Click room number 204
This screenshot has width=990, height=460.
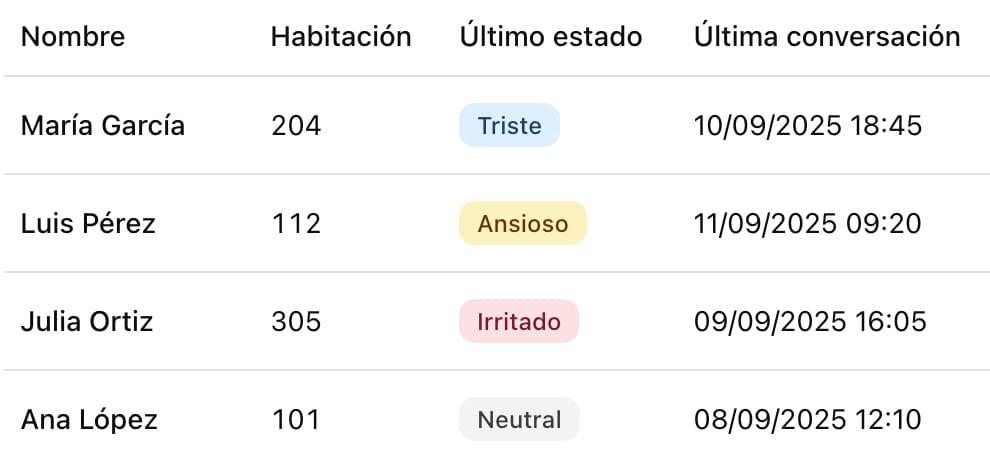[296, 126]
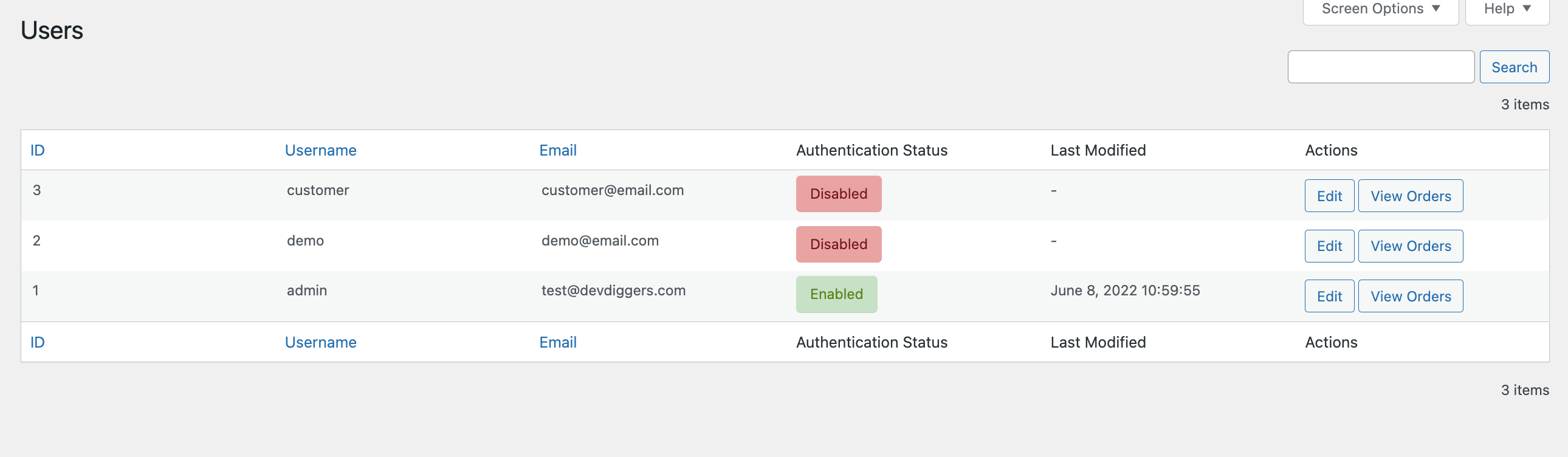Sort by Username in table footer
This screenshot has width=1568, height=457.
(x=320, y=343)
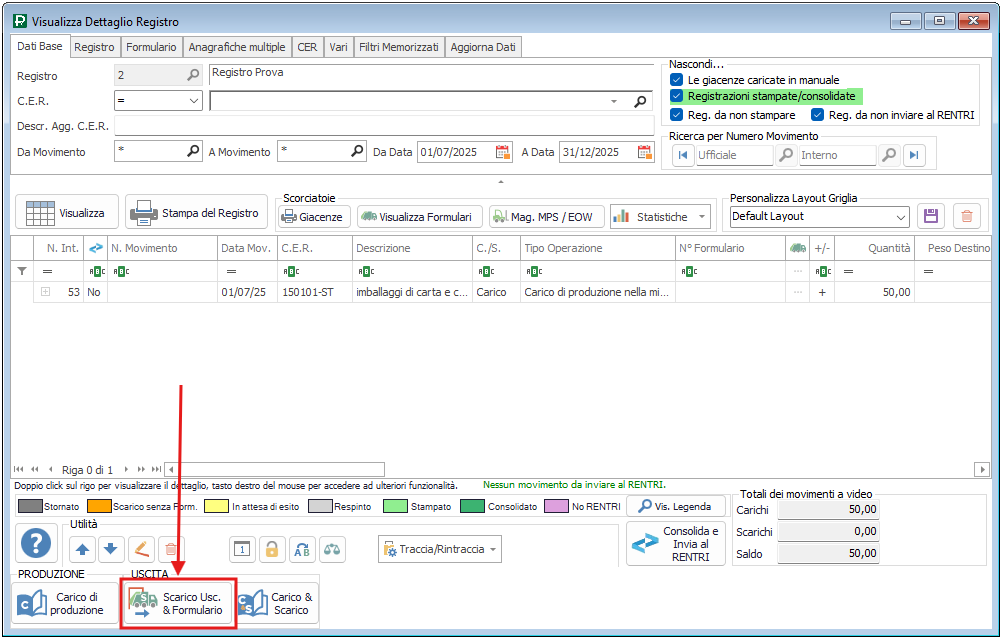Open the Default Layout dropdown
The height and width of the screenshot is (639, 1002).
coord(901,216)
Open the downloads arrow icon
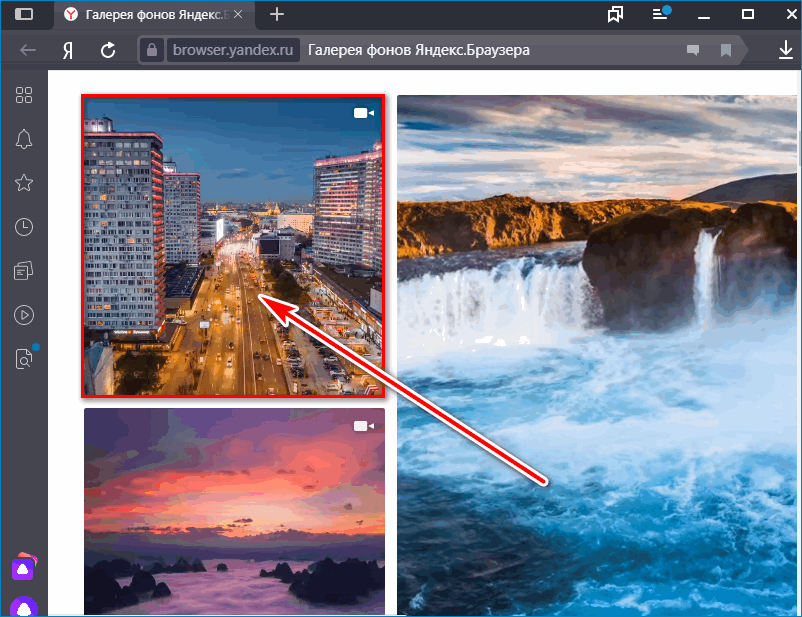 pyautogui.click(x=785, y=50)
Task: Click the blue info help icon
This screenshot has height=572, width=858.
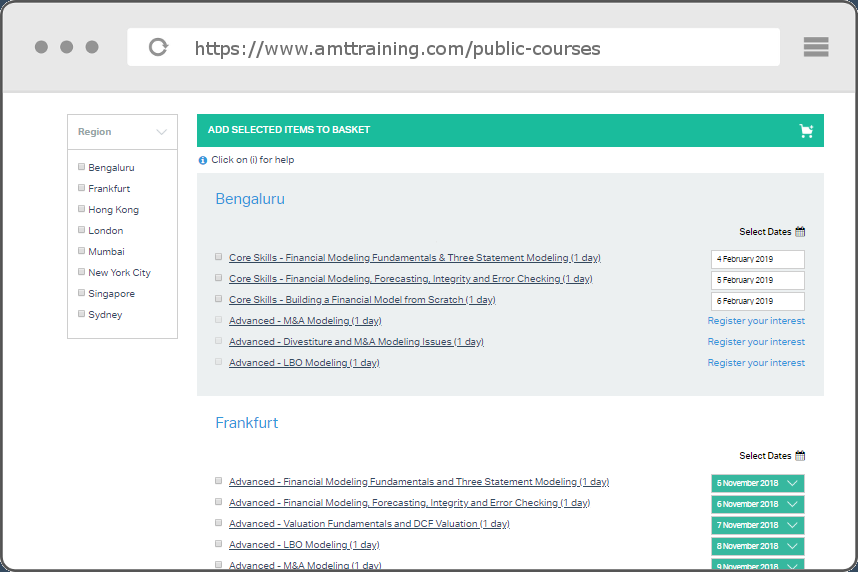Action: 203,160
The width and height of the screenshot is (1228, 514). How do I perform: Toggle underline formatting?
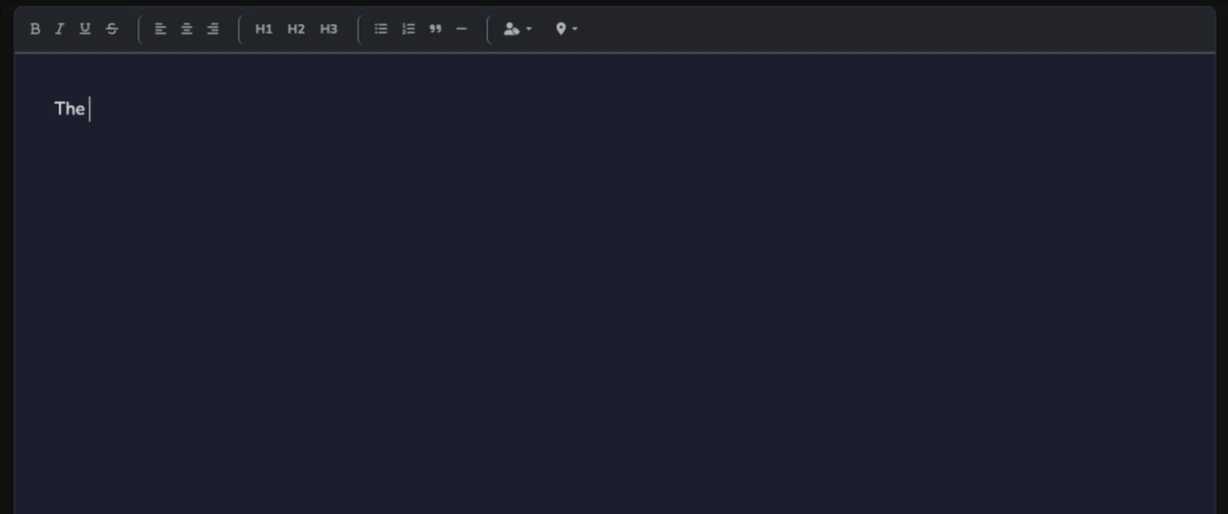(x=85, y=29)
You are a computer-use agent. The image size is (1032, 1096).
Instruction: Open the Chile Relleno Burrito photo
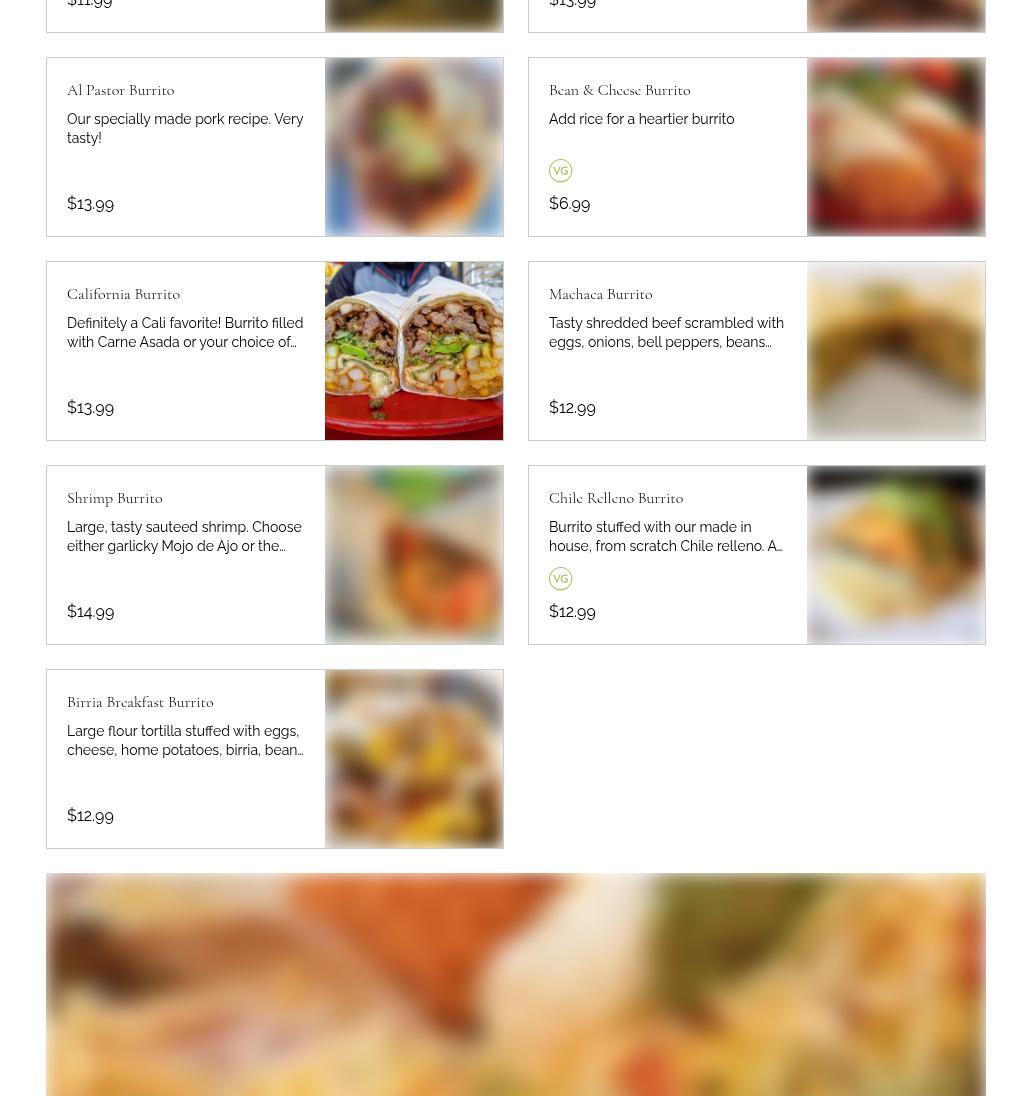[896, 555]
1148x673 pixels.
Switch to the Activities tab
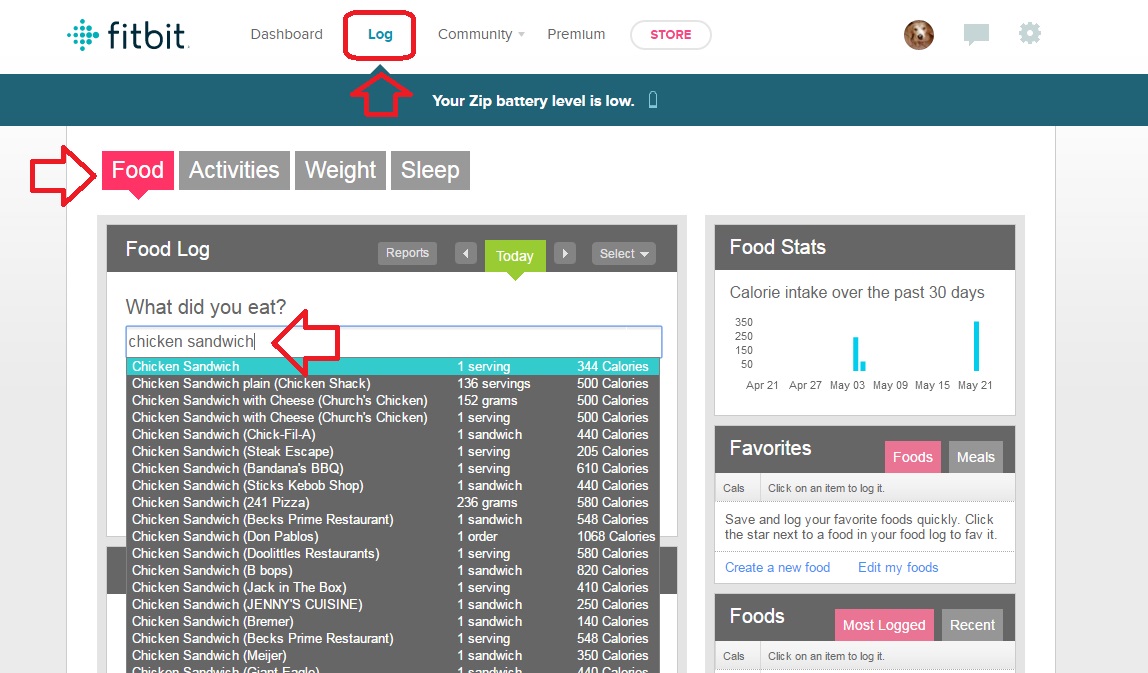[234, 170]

=-=-=

YOUR OBJECTIVE ▸ Show each line of the entries above that contains the word "This".

REPLY TO THE TASK ▸
This screenshot has width=990, height=460.
This screenshot has width=1568, height=457.
This screenshot has height=572, width=858.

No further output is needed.